The markup and cross-referencing algorithm is broken, which causes a number of subtle typesetting bugs. The algorithm
scans over text and matches the words in the text against a series of regular expressions, in order to determine whether
a word is normal text or some kind of markup. One kind of markup is “special” (user-defined) markup, which includes
code cross-references. The problem with this is that not all text flagged as a cross-reference is in fact a cross-reference.
The regular expressions used to detect cross-references come up with lots of false positives (the callback associated
with cross-references deals with the false positives). The regular expressions *cannot* be tweaked to avoid this.
One reason for this is that rdoc supports f95 files. In f95, a "class" name can consist solely of lowercase
characters. A word like "the" therefore could be a class name as far as f95 is concerned. Thus, in text
like ‘the cat jumped’, “the”, “cat”, and “jumped” all are potential cross-references. Cross-referencing
hinders the typesetting features (turning single quotes into opening or closing single quotes, for instance) because
words get split up (i.e., can't becomes "can" (possible cross-reference), "'" (text), "t"

__Required work__:
1) Answer these from the rdoc passage above:
(a) What are the words in the text matched against to decide whether they are normal text or markup?
(b) Which file type supported by rdoc allows a class name to consist solely of lowercase characters?
(c) What typesetting feature is given as an example of one hindered by cross-referencing?
2) Transcribe the rdoc passage word for word from "The regular expressions used" to "to avoid this.".

__Excerpted data__:
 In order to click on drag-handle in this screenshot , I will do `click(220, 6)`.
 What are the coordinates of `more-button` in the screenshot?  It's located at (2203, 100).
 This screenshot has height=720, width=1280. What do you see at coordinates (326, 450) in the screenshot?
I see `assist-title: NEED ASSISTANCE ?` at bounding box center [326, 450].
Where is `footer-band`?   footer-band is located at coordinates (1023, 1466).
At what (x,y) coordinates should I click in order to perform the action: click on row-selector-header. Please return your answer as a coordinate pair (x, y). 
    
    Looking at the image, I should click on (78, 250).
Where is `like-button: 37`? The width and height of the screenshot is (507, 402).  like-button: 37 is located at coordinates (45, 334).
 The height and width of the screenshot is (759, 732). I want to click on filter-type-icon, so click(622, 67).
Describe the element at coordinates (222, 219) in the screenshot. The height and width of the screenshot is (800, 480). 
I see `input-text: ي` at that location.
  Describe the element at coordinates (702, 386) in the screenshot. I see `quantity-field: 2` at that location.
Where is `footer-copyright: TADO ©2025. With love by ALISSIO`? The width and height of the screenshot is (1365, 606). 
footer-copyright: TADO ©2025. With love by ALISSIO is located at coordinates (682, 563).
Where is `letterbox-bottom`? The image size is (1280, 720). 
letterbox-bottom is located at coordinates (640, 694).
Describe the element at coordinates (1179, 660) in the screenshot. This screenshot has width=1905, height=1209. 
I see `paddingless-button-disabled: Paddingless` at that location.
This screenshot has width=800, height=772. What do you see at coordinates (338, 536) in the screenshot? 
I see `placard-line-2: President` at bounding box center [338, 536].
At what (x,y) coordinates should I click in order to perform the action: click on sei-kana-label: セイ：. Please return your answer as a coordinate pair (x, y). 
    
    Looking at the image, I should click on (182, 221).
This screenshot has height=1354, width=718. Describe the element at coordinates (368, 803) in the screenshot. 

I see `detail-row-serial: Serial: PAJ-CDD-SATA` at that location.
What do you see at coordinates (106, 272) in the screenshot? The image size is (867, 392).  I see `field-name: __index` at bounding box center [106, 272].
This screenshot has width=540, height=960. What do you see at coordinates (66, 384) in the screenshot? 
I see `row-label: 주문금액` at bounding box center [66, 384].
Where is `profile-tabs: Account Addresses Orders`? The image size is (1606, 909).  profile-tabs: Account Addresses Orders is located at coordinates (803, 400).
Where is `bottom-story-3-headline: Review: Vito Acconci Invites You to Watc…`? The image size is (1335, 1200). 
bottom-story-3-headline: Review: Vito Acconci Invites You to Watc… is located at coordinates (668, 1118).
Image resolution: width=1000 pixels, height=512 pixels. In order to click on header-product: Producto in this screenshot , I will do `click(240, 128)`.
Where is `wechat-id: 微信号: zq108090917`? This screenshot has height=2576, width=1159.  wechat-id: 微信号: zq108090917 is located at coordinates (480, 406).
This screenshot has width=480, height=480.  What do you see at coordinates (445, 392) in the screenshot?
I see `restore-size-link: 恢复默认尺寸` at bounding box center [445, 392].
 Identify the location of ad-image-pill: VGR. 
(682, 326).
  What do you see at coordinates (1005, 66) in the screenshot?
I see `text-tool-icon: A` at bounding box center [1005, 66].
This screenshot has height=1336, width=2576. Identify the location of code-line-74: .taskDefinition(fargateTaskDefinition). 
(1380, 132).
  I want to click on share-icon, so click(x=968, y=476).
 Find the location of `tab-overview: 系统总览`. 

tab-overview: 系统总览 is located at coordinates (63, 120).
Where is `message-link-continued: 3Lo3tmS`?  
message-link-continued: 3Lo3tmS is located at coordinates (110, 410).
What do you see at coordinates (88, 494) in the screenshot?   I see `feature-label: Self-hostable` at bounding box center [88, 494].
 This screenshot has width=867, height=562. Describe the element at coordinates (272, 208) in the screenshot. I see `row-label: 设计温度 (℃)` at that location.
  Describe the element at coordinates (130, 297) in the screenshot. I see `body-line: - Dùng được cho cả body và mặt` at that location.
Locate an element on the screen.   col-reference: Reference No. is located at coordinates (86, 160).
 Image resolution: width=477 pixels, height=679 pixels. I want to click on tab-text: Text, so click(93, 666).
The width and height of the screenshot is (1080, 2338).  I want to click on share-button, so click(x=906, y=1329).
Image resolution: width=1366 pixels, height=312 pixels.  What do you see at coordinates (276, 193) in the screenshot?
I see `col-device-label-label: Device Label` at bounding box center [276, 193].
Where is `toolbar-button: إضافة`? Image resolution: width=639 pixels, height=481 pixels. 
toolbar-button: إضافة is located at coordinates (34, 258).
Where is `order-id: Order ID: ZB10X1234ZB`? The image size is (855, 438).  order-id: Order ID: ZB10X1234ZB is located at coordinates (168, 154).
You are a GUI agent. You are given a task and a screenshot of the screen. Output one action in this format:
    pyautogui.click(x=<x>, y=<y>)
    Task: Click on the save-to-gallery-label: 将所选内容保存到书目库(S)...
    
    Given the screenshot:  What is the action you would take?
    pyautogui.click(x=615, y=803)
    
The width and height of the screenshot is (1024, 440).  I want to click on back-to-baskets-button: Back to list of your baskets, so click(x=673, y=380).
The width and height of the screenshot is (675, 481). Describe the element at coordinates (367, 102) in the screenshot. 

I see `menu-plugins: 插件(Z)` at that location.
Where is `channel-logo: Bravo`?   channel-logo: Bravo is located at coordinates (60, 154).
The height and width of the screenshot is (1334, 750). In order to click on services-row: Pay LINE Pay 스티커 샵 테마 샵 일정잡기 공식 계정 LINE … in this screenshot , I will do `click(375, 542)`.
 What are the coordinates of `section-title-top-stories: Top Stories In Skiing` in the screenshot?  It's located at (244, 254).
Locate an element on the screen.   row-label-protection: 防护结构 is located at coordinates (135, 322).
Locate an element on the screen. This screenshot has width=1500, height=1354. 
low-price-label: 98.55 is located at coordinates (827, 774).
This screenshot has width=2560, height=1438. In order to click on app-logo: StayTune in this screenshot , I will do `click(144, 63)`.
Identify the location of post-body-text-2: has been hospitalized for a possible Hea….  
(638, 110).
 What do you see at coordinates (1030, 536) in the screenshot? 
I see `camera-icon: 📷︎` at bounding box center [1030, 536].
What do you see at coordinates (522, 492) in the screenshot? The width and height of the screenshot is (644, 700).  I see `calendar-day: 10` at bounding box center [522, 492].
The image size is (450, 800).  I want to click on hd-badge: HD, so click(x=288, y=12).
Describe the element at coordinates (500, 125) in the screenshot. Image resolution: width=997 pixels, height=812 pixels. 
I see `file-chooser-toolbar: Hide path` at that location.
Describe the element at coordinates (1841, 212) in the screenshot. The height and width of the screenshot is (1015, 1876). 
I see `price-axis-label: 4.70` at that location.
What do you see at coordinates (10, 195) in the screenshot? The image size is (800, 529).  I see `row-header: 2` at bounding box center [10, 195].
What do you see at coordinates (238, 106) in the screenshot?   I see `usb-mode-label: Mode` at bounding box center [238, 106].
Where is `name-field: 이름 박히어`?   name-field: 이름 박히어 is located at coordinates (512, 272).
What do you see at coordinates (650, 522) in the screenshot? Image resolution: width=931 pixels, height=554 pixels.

__Exercise solutions__:
1)
(a) A series of regular expressions.
(b) f95 files.
(c) Turning single quotes into opening or closing single quotes.

2)
The regular expressions used to detect cross-references come up with lots of false positives (the callback associated
with cross-references deals with the false positives). The regular expressions *cannot* be tweaked to avoid this.